On its face, the section 9 application covers all references to [medical event] or [medical event] that may be contained in the medical records. However, when certain references are read in context, and in conjunction with the applicant’s arguments generally, they may not be of a sort that he considers to require deletion. Examples of such references are those reflecting the lack of [medical event] activity at particular points in time; notes of the applicant’s own comments; and references to his contacts with relevant GUH services.
In addition, it is not clear whether the application extends to references to [named drug] or any other similar medications that the applicant may have been prescribed (which he does not identify). Neither does it explain the extent to which the applicant wishes such references to be deleted. While I note the applicant’s response to my letter of 15 October 2024, it does not clarify the matter.
Having considered the matter carefully, I am satisfied that the section 9 application and related correspondence of of 24 May, 16 June and 18 June 2023 do not comply with section 9(2)(a) of the FOI Act, because they do not identify the specific records and the specific information therein that the applicant wishes to have deleted. I find that the HSE was justified in refusing the application on this basis.

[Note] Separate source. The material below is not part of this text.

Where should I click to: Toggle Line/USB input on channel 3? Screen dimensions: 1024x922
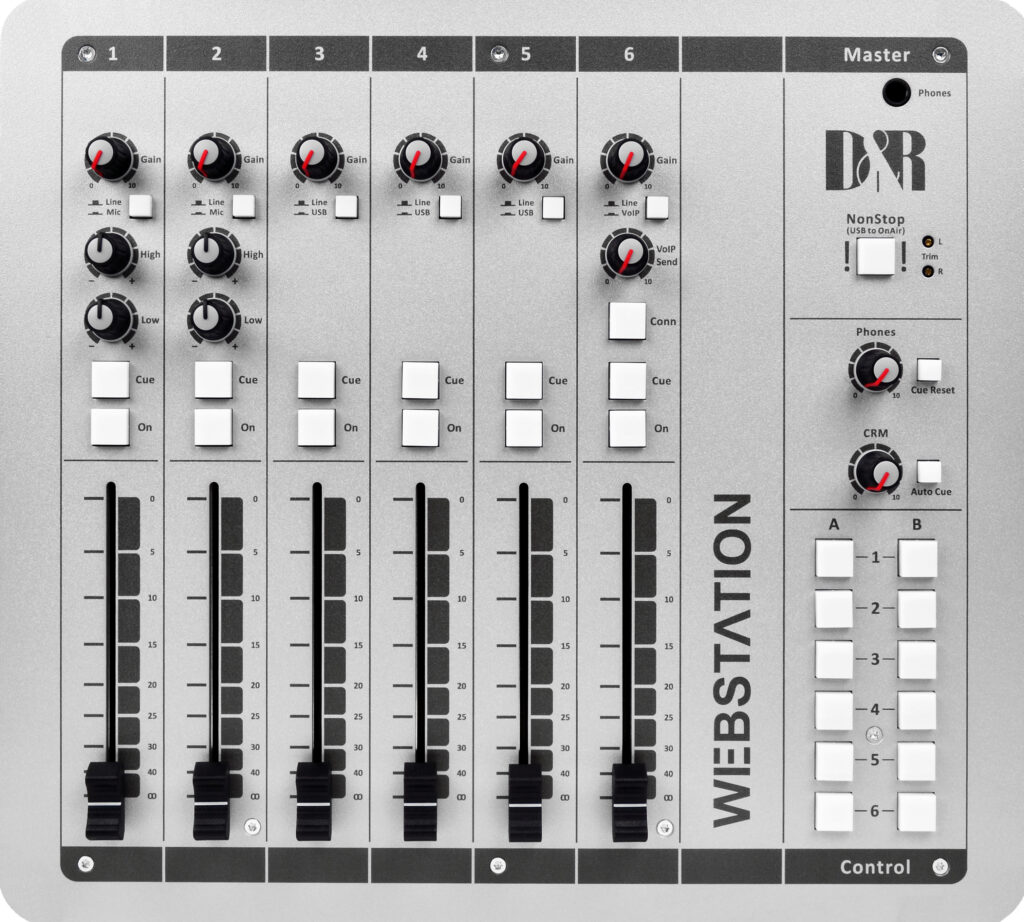(x=345, y=205)
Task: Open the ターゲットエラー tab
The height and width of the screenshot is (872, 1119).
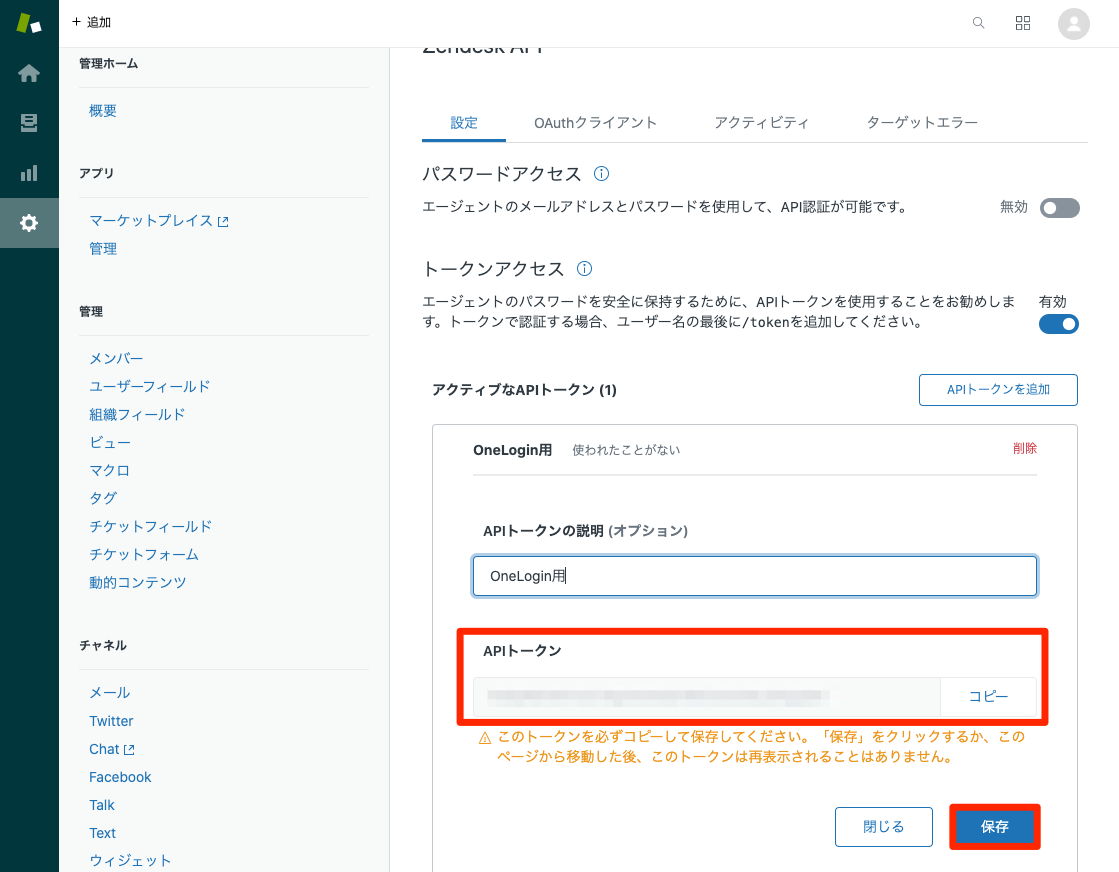Action: [x=922, y=123]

Given my findings on section 9(2)(a), I need not go on to make any findings on whether the applicant has complied with the requirements of section 9(2)(b) of the FOI Act.
I will make some general comments, however, for the applicant’s assistance. Overall, it appears that he is seeking to challenge his medical diagnosis and treatment, and to have any mention of such matters removed from his medical records. However, this is not the purpose of section 9 of the FOI Act. Aside from this, any further section 9 application that he may wish to make should identify the specific record(s) and the specific information that he wants to have deleted or amended, etc. He must also comply with section 9(2)(b), and provide appropriate information in support of his application. In particular, assertions do not, of themselves, provide a sufficient basis for concluding that records should be amended or deleted etc. Furthermore, while a record may not contain all details that an applicant may think it should contain, this does not necessarily mean that the record is incorrect, incomplete or misleading.
Having carried out a review under section 22(2) of the FOI Act, I hereby affirm the HSE’s refusal of the section 9 application.
Section 24 of the FOI Act sets out detailed provisions for an appeal to the High Court by a party to a review, or any other person affected by the decision. In summary, such an appeal, normally on a point of law, must be initiated not later than four weeks after notice of the decision was given to the person bringing the appeal.